Show every line below where "computer" can be found.

# # #

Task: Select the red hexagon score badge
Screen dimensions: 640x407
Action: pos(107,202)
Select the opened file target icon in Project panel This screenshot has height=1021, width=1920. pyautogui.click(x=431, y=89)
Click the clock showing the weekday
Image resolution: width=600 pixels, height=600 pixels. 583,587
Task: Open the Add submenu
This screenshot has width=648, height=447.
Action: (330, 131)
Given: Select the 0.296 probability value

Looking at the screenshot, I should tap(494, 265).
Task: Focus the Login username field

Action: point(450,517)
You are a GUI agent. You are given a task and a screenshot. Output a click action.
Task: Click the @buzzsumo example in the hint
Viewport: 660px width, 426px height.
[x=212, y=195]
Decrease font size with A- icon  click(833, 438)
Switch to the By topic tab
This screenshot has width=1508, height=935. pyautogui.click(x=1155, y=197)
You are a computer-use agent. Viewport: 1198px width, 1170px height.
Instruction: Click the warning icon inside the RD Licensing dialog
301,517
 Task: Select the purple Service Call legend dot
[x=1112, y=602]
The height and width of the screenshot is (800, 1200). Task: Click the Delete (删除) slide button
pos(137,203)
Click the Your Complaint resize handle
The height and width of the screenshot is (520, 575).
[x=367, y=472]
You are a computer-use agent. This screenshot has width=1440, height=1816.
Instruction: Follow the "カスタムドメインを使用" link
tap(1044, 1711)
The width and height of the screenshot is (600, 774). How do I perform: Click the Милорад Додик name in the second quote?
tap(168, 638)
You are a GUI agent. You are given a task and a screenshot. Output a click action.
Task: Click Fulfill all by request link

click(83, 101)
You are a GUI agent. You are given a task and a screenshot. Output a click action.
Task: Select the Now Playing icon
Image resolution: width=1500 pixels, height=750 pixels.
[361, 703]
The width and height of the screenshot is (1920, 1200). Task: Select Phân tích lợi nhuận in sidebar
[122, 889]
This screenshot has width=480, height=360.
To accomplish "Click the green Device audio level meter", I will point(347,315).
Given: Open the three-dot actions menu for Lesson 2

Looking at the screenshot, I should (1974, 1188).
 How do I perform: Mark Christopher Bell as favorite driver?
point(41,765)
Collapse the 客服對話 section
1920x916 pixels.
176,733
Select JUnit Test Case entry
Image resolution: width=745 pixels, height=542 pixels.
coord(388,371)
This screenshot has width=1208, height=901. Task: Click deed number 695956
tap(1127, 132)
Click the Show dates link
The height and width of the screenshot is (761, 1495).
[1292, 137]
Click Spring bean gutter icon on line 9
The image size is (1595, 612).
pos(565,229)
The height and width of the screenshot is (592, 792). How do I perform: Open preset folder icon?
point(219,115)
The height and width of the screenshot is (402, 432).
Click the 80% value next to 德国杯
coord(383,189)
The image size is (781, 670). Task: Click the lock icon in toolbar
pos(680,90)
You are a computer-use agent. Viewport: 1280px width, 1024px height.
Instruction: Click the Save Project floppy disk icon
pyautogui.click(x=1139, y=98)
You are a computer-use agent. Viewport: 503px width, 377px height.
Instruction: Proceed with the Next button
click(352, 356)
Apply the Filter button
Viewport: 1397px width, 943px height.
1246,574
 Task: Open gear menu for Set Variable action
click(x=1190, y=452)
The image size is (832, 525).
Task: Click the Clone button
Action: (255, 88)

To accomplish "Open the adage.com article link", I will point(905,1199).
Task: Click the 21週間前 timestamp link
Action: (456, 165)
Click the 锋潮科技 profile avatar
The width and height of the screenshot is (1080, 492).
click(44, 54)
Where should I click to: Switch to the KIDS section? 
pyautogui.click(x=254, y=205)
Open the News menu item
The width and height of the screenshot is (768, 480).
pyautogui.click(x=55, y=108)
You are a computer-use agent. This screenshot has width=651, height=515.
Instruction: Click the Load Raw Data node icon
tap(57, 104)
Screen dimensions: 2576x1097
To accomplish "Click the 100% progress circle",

# # #

TASK SOLUTION
You are a computer-use agent. Viewport: 1198px width, 1170px height.
You are a computer-use agent. This screenshot has width=1440, height=1816.
You are a computer-use agent. Viewport: 1280px width, 1024px height.
You are a computer-use agent. Viewport: 503px width, 377px height.
You are a computer-use agent. This screenshot has width=651, height=515.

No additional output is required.